● WORK REQUEST:
Copy each line below in which the string "profile" appears.

+--

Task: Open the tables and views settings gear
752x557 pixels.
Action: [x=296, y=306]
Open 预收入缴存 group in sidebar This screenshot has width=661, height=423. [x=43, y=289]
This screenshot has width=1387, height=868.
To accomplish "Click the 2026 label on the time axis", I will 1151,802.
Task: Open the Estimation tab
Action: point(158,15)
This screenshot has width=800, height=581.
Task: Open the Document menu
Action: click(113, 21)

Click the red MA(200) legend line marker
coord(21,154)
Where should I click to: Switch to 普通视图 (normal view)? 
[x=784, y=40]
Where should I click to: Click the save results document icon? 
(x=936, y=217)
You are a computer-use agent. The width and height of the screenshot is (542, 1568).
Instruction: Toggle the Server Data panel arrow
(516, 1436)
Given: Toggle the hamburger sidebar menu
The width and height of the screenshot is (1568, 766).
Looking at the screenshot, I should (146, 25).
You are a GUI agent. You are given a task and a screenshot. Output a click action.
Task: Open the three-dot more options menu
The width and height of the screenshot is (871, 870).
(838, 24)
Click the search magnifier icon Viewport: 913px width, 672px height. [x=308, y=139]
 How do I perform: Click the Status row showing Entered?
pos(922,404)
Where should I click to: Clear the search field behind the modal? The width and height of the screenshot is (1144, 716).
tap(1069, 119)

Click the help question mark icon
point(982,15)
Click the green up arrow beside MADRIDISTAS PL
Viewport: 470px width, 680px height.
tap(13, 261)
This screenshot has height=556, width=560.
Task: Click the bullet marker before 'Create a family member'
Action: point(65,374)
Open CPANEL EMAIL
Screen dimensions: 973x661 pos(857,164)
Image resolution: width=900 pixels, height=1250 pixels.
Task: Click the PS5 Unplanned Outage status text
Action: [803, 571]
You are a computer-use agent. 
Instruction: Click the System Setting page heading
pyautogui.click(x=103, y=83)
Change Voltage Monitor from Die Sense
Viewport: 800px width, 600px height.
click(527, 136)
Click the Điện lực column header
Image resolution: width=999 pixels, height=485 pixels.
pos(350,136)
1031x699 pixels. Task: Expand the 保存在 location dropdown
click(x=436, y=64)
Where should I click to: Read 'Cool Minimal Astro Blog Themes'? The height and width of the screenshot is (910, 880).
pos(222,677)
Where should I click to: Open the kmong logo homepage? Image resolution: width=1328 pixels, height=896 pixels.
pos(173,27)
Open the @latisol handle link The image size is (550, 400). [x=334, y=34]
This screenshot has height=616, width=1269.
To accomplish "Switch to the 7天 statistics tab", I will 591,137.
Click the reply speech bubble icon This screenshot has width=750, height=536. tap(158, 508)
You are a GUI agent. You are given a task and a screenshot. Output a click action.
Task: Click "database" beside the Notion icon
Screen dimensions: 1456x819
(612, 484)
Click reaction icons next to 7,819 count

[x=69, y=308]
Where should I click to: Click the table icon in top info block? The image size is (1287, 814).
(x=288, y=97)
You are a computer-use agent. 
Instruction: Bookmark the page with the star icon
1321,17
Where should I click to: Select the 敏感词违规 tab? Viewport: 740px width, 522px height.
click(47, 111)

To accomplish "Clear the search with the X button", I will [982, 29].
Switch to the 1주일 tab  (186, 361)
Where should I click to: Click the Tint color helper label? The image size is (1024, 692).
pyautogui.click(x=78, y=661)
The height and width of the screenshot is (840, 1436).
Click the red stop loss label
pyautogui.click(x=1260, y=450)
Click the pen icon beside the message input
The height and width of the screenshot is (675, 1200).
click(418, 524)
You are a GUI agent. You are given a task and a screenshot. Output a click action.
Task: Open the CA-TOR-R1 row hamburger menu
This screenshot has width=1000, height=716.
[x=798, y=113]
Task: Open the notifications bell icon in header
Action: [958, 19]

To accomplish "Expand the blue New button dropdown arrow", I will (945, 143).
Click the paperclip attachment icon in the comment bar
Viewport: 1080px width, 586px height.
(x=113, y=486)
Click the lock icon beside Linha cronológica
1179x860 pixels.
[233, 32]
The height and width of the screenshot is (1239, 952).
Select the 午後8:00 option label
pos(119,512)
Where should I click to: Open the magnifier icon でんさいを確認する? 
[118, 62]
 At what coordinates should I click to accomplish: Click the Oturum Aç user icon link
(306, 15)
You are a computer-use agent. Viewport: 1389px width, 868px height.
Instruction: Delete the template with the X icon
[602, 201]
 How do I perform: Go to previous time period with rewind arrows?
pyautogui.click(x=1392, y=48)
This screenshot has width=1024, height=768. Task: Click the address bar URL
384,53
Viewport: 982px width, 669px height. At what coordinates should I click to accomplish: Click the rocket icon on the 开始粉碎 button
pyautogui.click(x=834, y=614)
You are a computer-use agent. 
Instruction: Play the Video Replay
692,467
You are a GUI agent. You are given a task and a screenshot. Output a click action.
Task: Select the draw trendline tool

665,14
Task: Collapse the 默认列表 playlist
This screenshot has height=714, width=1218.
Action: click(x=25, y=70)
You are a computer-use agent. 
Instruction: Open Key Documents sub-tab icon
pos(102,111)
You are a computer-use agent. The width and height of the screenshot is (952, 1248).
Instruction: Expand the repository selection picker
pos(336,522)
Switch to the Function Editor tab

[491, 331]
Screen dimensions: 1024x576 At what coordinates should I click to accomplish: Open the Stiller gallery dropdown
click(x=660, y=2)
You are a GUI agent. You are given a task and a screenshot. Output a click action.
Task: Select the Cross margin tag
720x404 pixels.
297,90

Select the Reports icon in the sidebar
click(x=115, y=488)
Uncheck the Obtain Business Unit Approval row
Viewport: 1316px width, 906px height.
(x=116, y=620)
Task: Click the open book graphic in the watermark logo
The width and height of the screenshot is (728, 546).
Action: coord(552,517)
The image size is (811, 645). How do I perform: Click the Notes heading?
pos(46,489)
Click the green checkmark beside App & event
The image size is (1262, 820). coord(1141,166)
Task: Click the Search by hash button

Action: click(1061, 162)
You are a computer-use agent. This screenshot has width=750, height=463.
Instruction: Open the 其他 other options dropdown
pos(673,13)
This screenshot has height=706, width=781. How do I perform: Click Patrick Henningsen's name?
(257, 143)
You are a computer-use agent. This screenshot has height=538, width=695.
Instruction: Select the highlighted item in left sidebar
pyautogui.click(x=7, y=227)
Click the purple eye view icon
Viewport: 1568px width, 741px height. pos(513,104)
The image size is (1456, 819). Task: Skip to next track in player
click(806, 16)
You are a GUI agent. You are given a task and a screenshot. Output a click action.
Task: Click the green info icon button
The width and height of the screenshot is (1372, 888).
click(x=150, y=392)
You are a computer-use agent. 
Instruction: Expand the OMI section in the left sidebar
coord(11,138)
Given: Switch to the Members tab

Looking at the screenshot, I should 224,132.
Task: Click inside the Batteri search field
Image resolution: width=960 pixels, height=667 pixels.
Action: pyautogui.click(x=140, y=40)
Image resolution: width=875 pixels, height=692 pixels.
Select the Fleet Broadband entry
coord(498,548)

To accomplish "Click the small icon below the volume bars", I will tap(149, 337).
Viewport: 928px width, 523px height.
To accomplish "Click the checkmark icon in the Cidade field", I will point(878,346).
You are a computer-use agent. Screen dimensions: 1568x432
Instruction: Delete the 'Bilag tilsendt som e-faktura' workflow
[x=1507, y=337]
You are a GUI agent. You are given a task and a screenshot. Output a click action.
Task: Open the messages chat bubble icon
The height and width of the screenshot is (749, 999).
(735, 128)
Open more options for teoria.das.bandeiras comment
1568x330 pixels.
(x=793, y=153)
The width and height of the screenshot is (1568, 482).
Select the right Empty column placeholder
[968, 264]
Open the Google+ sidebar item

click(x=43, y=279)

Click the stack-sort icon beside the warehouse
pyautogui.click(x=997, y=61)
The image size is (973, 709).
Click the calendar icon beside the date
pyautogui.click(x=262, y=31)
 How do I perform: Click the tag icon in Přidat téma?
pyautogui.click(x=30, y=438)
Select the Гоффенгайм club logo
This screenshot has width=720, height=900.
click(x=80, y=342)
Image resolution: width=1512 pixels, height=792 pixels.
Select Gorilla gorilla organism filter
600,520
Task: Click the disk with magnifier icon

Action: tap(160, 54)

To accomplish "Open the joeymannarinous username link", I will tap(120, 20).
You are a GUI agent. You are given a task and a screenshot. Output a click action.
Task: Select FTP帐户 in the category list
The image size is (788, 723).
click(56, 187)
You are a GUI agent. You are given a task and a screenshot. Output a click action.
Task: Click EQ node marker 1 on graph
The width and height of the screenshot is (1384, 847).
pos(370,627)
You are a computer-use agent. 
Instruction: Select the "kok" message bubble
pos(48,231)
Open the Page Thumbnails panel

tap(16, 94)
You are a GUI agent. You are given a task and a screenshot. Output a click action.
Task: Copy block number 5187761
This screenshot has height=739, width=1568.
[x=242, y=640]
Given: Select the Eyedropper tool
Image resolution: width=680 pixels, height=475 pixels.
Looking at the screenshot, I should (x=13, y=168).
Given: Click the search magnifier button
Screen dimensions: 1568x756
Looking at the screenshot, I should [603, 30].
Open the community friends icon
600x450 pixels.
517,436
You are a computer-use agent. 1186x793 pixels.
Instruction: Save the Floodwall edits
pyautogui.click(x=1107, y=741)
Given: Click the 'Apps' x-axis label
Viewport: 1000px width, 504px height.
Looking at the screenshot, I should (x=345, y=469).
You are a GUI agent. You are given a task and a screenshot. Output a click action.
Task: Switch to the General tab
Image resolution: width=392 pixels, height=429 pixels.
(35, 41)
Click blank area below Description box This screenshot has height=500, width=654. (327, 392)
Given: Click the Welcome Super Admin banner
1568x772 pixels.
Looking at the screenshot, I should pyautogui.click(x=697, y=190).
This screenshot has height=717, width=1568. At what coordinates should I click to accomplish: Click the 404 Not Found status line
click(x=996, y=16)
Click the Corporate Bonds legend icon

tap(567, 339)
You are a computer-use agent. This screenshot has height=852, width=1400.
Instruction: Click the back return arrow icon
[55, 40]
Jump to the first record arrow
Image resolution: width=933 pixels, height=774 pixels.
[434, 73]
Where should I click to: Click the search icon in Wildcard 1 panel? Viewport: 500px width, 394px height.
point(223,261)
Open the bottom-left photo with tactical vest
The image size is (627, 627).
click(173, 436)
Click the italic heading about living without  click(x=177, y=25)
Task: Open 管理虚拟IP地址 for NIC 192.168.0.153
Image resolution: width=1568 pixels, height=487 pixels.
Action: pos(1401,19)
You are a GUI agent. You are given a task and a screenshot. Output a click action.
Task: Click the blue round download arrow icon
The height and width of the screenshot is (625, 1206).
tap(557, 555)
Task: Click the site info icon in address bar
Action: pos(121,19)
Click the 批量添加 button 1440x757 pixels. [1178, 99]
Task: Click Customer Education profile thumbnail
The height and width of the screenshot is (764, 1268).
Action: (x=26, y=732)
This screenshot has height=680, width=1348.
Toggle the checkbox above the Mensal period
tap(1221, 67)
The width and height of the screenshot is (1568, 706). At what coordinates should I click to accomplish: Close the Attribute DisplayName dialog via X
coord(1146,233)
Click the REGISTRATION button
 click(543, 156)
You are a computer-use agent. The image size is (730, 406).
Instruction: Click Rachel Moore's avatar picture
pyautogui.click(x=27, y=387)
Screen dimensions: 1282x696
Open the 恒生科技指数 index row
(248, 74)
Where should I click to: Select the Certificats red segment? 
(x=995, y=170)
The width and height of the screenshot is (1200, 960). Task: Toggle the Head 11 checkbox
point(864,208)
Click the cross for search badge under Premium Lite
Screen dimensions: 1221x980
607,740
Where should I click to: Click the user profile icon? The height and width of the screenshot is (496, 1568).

+--

● TASK SOLUTION:
Task: Click Customer Education profile thumbnail
Where should I click to: Click the user profile icon? The height and width of the screenshot is (496, 1568).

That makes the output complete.